言い難いけど、この結界も……以前より……うまく作動してない」
ミアはガンドのそばに座ると、埃っぽい毛布を膝にかけ、その上に熊のぬいぐるみをのせる。
「嫌な予感がする。わたしの勘って当たるのよ」
「ミア……。一つお願いがあるんだ」
ガンドはミアに向き合うと、言い聞かせるようにゆっくりと語りかけていく。
「悪魔祓いが始まったら、アカツキで待機してほしいんだ」
「アカツキで ? 何故 ? 」
「悪魔の出入りがあるとしたら、必ずアカツキを通るはずだろ ?
報告書には、タールについての記述が無い。地獄の門を通って這い上がってきた悪魔は、必ず足が汚れるんだ。タールの黒色と焼焦げた地面で燻された肉の焼けた臭い。悪魔が来た形跡の一つさ。今回はそういう痕跡がない」
「パトリシアは黒色の汚物を嘔吐してるって」
「体には憑依したんだろうけど、どこから来たのかが分からない。自宅を見に行った神父の報告にも痕跡がない」
「必ずしも自宅で憑かれたとは限らないわ」
「分かってる。パトリシアの中にいるリーダー格は、この世とクロツキを行ったり来たりして惑わしてる。なのに痕跡は無い。それが気になるんだ。

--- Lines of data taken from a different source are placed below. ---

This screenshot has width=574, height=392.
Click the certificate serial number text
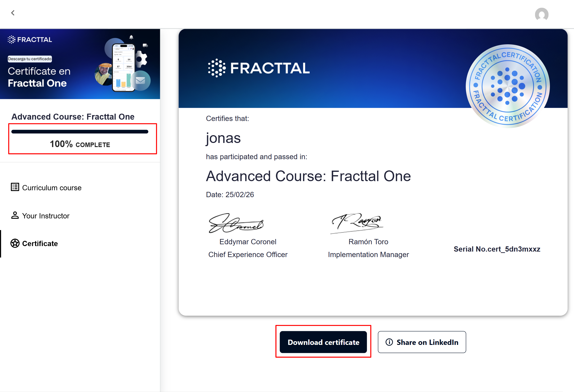point(497,249)
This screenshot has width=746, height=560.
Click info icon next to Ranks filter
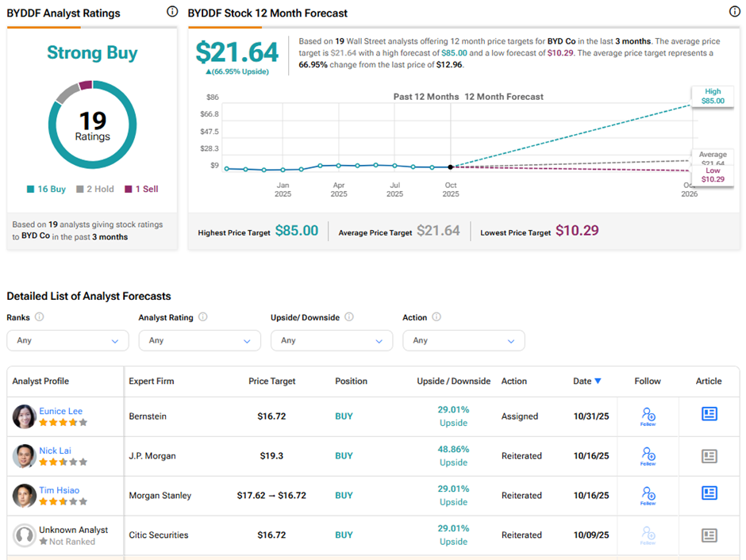[40, 317]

難航してるなら強い悪魔である事は間違いないと思う。でも、セルみたいに自分で人間界を出入りできる術を持つ悪魔は、高位になるほど少なくなるんだ。
だとしたら、何か特殊な方法で行き来してるはず」
「何体か憑いてる悪魔のうち、一体でもアカツキでしょっ引ければ、ソイツの出入口を見つけることができるってわけね」
「ああ。憑いていた者同士なら名前も知っているかもしれない。俺からセルに言っておくよ。それなら、ここで一人待たずに……多分一番安全だ」
「分かった。
ガンド、貴方は大丈夫なの ? 」
「まぁ……やるしかないさ」
ガンドの様子はまるでお通夜状態だ。緊張している ? まさか。そんなタイプじゃねぇ。自信がないとか ? それも考えにくい。物腰の柔らかいセイズと違って、負けん気の強いやつだ。
『ガンドは何を悩んでるンダ ? 』
ジョルも俺と同じ疑問か。
しかしつぐみんはミアとガンドの様子には目もくれず、ドアの外の長い廊下の先を憂い顔で見つめていた。